• [Document passage]
^^^^^^^^^^^^^^^^

I feel like Julie on the movie Julie and Julia. Where the girl blogs about  making recipes Julia childs recipes. I guess I am blogging to a space out there not sure if anyone will ever read this.   I have to smile but we'll see if it helps me make changes in my lifestyle.   My son was sick yesterday with the flu and I have not felt good myself. Despite those feelings I did Dr. Oz 20 min workout plan and I am going walking with my sister-in-law today for 30 min or so. I did good to substitute my white bread for wheat which may explain some of the feelings I am having :)   Today I talked to Linda she has been described by others to me as the queen of wheat bread. She was very encouraging in my quest to better health. She dropped me off her recipe for whole wheat bread and then said she would even teach me how to make it. I should take her up on this.

^^^^^^^^^^^^^^^^

• [Source material]

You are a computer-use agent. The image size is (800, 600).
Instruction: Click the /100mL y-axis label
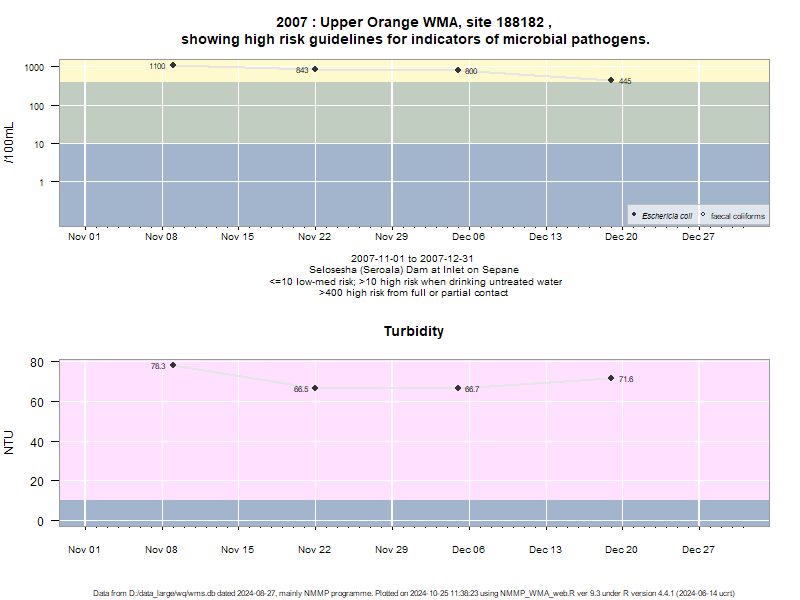point(9,143)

^^^^^^^^^^^^^^^^

• [Required work]
1: Answer these questions using the blog post:
(a) Who was sick yesterday, and with what illness?
(b) About how long is the planned walk with the sister-in-law?
(c) What did Linda drop off?
2: Set down the part of the blog post that opens with the words "I feel like" and closes with "up on this.", keeping every word and mark as it appears.

• [Task solutions]
1:
(a) The writer's son was sick with the flu.
(b) About 30 minutes.
(c) Her recipe for whole wheat bread.

2:
I feel like Julie on the movie Julie and Julia. Where the girl blogs about  making recipes Julia childs recipes. I guess I am blogging to a space out there not sure if anyone will ever read this.   I have to smile but we'll see if it helps me make changes in my lifestyle.   My son was sick yesterday with the flu and I have not felt good myself. Despite those feelings I did Dr. Oz 20 min workout plan and I am going walking with my sister-in-law today for 30 min or so. I did good to substitute my white bread for wheat which may explain some of the feelings I am having :)   Today I talked to Linda she has been described by others to me as the queen of wheat bread. She was very encouraging in my quest to better health. She dropped me off her recipe for whole wheat bread and then said she would even teach me how to make it. I should take her up on this.